Exercise
Return every line from the records below that has the word "button".

--- Supplied material Enclosed Below ---

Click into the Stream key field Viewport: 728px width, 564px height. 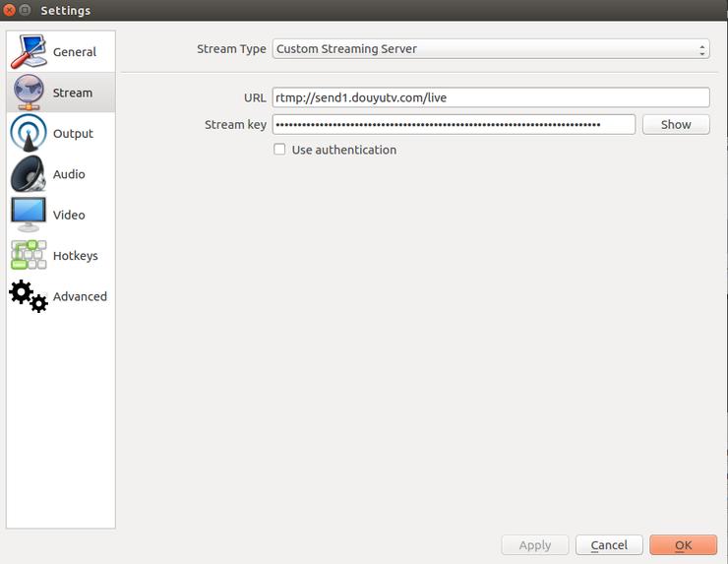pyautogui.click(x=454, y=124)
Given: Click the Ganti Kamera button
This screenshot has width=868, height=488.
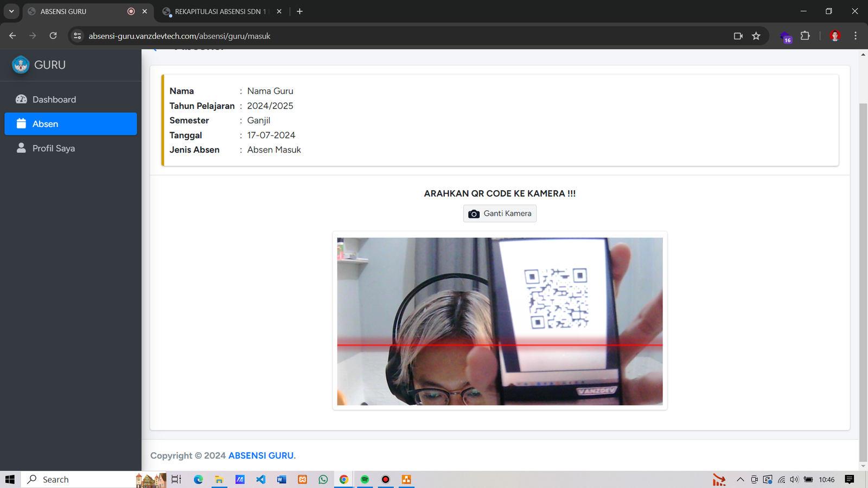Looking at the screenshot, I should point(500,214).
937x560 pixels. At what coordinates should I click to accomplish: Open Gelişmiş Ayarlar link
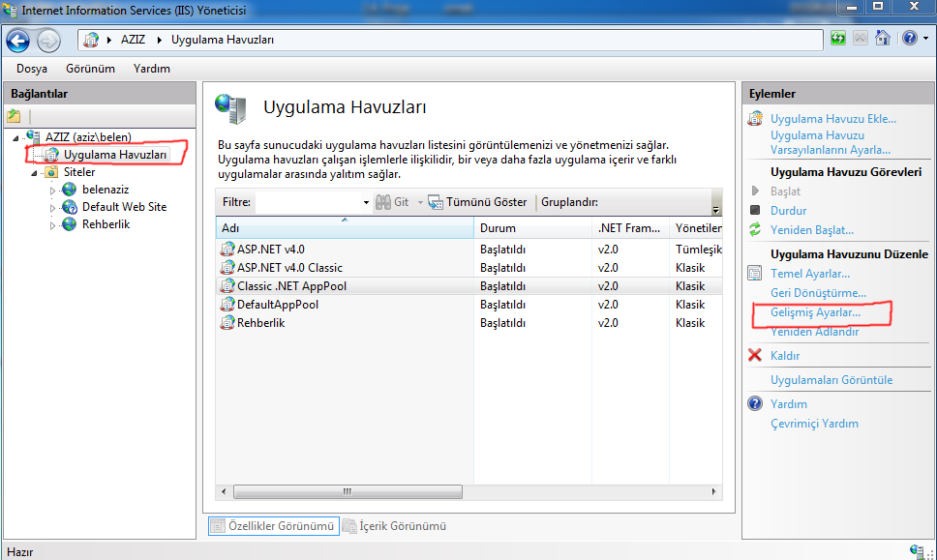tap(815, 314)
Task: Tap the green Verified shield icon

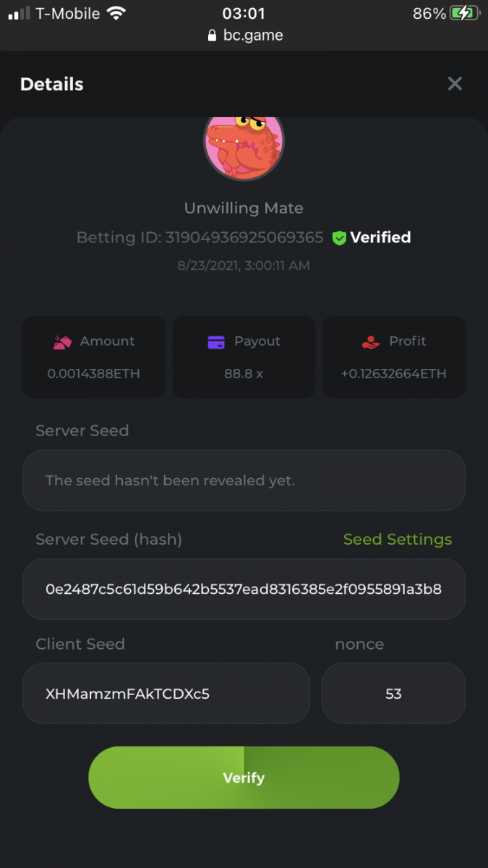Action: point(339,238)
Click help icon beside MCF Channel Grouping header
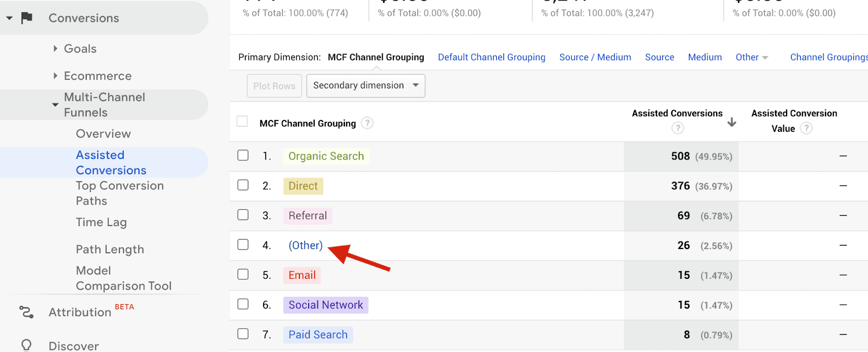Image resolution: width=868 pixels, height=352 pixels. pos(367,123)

--- End of Enclosed Supplied material ---
--- Supplied material Enclosed Below ---

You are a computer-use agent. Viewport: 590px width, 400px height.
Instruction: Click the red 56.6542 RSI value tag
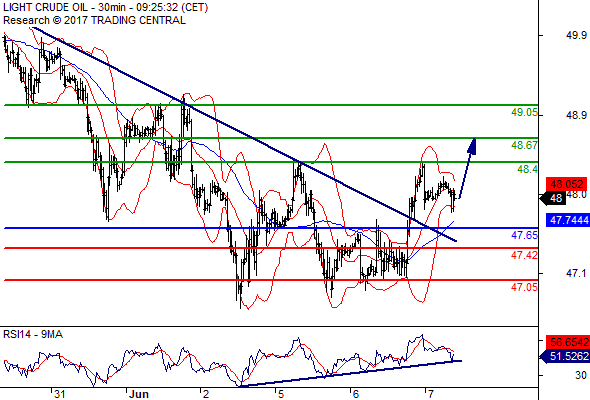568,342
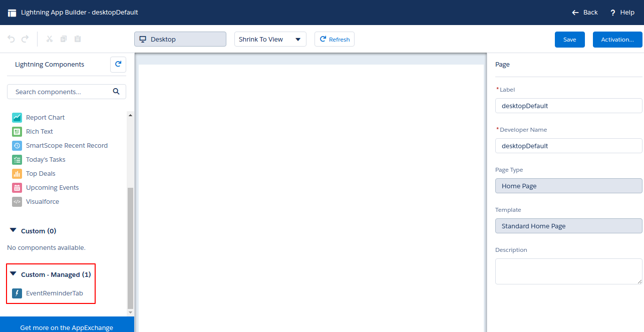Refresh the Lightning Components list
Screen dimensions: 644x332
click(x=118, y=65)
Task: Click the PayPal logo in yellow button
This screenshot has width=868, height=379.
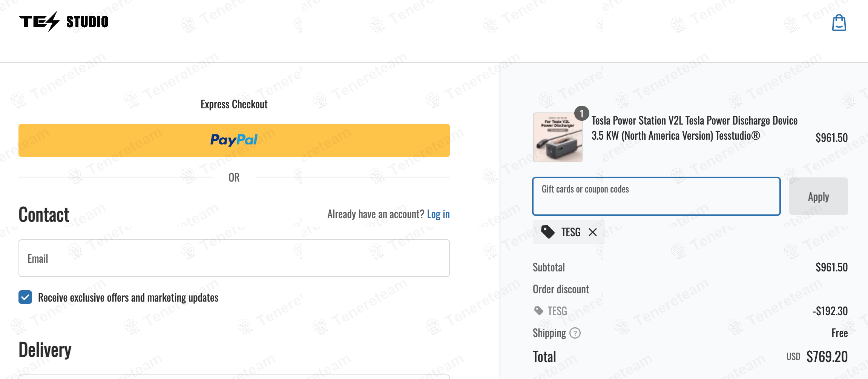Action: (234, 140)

--- End of Enclosed Supplied material ---

Answer space
Given: Click the Ganti Kamera button
Task: Click the PayPal logo in yellow button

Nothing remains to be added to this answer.